For more details, see SNS limits and SQS limits.
Comparison and Conclusion
We can see both solutions provide a certain level of support on guaranteed delivery, event broadcasting and event ordering. It seems Kinesis Streams have a serious problem on supporting a lot of consumers due to its hard 5 reads per second limit. SNS+SQS, on the other hand, cannot provide absolute event ordering.
Both solutions are highly available and also scale well. Kinesis Streams, again, has the problem of scaling concurrent consumers and its instrumented sharding model also put it a bit harder to scale than SNS+SQS.

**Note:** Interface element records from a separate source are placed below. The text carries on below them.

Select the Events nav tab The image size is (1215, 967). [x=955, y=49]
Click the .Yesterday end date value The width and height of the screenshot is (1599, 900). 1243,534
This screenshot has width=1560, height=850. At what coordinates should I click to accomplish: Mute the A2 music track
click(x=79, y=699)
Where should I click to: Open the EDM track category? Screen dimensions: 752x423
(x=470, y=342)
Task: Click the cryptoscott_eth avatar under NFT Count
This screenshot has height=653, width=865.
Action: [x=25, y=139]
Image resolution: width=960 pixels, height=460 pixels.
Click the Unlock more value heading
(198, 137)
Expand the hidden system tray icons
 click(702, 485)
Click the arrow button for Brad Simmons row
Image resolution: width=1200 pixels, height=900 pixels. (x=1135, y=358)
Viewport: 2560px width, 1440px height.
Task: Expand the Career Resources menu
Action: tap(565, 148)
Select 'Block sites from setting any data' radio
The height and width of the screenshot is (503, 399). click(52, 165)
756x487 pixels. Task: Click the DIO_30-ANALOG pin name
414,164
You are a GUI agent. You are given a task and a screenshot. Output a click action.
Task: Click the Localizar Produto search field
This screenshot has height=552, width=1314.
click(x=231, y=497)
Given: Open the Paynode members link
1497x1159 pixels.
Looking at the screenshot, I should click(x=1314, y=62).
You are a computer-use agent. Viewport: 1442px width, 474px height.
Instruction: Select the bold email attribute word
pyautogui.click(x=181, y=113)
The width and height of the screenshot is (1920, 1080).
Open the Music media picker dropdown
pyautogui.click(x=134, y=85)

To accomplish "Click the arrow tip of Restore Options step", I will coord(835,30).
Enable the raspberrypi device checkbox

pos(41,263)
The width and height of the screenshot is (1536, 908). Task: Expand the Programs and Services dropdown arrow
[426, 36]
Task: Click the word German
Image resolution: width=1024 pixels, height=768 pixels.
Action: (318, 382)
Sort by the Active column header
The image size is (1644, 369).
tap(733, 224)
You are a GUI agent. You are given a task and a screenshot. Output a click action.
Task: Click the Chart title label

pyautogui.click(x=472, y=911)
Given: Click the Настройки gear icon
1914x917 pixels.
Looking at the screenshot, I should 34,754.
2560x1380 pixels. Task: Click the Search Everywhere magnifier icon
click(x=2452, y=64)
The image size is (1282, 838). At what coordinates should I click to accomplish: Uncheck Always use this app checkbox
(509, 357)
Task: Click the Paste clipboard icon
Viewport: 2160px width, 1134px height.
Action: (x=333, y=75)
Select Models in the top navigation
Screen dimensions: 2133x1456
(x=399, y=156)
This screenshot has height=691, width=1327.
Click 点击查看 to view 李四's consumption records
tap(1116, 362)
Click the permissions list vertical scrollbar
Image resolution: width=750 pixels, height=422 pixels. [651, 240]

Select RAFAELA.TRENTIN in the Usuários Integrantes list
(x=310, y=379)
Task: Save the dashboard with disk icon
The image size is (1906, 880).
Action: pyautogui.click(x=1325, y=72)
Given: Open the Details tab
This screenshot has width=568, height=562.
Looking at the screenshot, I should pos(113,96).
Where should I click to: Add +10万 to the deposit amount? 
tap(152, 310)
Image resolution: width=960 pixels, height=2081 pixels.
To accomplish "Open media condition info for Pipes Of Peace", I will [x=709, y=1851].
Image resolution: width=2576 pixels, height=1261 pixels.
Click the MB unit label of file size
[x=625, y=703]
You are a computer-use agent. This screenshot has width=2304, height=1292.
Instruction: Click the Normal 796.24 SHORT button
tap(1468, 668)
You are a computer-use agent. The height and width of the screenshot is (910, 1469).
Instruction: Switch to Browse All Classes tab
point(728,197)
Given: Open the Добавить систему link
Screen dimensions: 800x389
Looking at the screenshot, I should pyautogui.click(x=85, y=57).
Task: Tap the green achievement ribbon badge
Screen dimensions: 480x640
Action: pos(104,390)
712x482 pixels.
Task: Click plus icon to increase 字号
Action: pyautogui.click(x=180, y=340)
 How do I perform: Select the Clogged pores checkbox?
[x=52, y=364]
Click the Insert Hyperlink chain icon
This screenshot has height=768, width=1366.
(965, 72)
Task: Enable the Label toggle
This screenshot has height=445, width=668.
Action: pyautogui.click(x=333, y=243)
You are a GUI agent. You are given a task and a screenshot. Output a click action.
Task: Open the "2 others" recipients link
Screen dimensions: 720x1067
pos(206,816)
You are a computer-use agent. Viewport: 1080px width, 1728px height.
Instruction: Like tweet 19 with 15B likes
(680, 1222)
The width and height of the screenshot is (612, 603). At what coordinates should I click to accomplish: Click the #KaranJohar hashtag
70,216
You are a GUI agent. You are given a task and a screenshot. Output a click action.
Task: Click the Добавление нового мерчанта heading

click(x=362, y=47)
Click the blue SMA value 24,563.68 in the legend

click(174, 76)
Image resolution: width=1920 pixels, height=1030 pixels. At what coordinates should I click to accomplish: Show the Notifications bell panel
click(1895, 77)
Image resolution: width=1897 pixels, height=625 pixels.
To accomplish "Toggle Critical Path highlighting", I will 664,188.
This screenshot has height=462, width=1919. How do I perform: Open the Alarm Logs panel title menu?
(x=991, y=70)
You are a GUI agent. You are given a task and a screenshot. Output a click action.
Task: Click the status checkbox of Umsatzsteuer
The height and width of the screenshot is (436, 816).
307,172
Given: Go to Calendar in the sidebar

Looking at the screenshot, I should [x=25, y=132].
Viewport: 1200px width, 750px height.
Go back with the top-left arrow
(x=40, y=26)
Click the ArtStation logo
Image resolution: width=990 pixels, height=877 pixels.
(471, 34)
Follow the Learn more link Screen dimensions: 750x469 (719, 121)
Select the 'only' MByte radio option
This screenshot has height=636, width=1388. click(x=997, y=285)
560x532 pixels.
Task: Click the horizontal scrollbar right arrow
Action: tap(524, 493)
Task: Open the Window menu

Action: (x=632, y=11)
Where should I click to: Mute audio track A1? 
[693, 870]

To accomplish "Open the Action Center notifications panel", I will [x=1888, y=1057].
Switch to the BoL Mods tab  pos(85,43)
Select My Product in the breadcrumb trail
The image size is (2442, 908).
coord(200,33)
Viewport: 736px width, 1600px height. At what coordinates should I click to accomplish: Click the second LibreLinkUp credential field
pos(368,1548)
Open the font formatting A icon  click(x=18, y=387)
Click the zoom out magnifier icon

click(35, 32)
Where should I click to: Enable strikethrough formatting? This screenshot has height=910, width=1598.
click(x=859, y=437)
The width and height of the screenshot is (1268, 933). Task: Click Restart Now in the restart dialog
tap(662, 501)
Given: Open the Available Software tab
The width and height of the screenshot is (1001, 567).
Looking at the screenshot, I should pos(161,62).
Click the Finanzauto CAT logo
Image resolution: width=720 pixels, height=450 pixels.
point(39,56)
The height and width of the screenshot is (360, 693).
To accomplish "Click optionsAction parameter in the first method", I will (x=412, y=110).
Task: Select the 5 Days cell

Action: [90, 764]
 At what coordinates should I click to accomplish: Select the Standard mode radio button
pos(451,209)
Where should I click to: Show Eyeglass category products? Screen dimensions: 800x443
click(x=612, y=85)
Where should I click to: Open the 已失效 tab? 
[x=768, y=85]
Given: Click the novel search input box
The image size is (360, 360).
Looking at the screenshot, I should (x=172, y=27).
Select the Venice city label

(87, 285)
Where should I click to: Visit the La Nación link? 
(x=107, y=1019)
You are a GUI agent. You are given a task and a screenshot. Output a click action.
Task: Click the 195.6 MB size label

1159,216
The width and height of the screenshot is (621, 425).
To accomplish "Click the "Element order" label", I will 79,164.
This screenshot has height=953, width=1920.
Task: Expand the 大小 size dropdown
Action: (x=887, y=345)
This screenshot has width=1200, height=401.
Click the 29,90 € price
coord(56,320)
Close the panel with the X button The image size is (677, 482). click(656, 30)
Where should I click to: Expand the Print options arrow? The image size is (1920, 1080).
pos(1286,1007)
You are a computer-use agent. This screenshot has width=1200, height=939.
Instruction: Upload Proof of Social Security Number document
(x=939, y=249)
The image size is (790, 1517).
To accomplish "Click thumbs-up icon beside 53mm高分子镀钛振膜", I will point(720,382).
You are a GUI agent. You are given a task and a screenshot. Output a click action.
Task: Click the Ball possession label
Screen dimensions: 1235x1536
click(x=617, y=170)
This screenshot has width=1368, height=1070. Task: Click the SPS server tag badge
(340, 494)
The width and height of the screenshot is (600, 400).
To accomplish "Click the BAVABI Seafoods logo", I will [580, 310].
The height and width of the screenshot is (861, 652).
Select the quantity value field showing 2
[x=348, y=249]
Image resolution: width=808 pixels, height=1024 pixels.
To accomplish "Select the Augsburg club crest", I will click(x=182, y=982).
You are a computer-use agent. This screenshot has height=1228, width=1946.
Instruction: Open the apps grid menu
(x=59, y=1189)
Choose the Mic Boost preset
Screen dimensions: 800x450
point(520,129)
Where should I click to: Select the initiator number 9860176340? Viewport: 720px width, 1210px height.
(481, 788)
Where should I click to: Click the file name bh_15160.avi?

Monitoring can be ensured by using CloudTrail and CloudWatch for the two. They also come with a Java SDK, although we find the one from Kinesis Streams a bit complicated to work with.
After considering all the aspects discussed above, we decided to go with SNS+SQS solution, due to its fairly good coverage on all requirements and its simplicity to use.
I will continue to evaluate these aspects during our implementation and production usage. Hopefully, after a few months, I could come back and write about my findings then.